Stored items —
⁂

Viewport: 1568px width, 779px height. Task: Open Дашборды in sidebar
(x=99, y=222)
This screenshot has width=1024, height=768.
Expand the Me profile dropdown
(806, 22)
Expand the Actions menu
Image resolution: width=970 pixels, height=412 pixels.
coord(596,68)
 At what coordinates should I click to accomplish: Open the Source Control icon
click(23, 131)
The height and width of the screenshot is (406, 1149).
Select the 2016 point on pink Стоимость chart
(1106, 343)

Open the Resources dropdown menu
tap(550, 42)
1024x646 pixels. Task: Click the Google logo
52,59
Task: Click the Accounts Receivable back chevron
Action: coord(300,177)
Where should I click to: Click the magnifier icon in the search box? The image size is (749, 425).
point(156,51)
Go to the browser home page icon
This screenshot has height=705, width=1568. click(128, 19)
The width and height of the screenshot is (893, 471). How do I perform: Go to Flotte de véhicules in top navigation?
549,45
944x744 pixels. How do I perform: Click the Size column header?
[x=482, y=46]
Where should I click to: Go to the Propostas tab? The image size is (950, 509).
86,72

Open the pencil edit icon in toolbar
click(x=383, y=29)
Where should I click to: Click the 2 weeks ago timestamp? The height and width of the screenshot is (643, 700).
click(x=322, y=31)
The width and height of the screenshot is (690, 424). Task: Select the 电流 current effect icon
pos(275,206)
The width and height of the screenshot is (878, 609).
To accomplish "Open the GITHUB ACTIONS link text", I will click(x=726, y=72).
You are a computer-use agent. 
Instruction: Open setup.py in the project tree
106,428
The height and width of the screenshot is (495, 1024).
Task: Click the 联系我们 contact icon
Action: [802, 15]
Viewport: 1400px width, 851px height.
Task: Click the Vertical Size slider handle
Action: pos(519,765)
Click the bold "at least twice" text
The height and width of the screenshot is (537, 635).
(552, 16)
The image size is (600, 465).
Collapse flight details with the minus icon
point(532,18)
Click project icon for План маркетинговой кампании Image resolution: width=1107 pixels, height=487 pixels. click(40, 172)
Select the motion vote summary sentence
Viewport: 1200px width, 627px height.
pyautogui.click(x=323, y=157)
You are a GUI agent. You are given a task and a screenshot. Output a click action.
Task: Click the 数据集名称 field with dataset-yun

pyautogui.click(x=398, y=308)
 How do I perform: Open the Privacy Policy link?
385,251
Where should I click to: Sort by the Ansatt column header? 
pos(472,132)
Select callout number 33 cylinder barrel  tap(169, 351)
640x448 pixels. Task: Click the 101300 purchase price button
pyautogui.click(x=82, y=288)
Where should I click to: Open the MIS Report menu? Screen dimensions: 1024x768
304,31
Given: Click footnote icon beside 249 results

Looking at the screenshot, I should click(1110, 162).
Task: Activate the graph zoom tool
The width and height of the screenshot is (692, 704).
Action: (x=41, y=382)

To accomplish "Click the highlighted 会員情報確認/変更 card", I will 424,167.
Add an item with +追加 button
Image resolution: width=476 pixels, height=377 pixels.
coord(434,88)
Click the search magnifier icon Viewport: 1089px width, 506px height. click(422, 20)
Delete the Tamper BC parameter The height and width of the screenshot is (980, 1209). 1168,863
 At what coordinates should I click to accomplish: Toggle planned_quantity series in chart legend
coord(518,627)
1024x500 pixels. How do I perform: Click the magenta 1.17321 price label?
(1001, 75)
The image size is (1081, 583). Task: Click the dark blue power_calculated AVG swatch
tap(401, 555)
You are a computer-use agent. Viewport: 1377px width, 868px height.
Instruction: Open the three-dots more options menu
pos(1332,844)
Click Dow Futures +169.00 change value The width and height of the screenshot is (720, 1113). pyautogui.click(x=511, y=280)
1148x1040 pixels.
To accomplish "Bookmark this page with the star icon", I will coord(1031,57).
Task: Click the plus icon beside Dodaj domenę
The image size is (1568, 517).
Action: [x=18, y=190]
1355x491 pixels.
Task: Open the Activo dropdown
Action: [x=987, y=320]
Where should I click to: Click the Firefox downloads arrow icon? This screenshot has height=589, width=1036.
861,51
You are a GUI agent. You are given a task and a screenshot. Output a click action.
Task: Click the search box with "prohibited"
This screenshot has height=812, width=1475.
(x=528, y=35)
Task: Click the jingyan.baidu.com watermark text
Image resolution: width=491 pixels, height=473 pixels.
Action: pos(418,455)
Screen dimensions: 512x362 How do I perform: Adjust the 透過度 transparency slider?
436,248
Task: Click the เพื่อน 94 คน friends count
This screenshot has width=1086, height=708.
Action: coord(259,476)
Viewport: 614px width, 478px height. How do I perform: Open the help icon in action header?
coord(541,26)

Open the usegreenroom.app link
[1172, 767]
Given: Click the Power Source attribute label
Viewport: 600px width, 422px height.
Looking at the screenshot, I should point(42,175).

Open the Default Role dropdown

⁂

Work to be completed — From the records given above, copy all lines containing "computer".

Reply to the task —
You are a computer-use agent. 
You are a computer-use agent. Viewport: 1377px width, 868px height.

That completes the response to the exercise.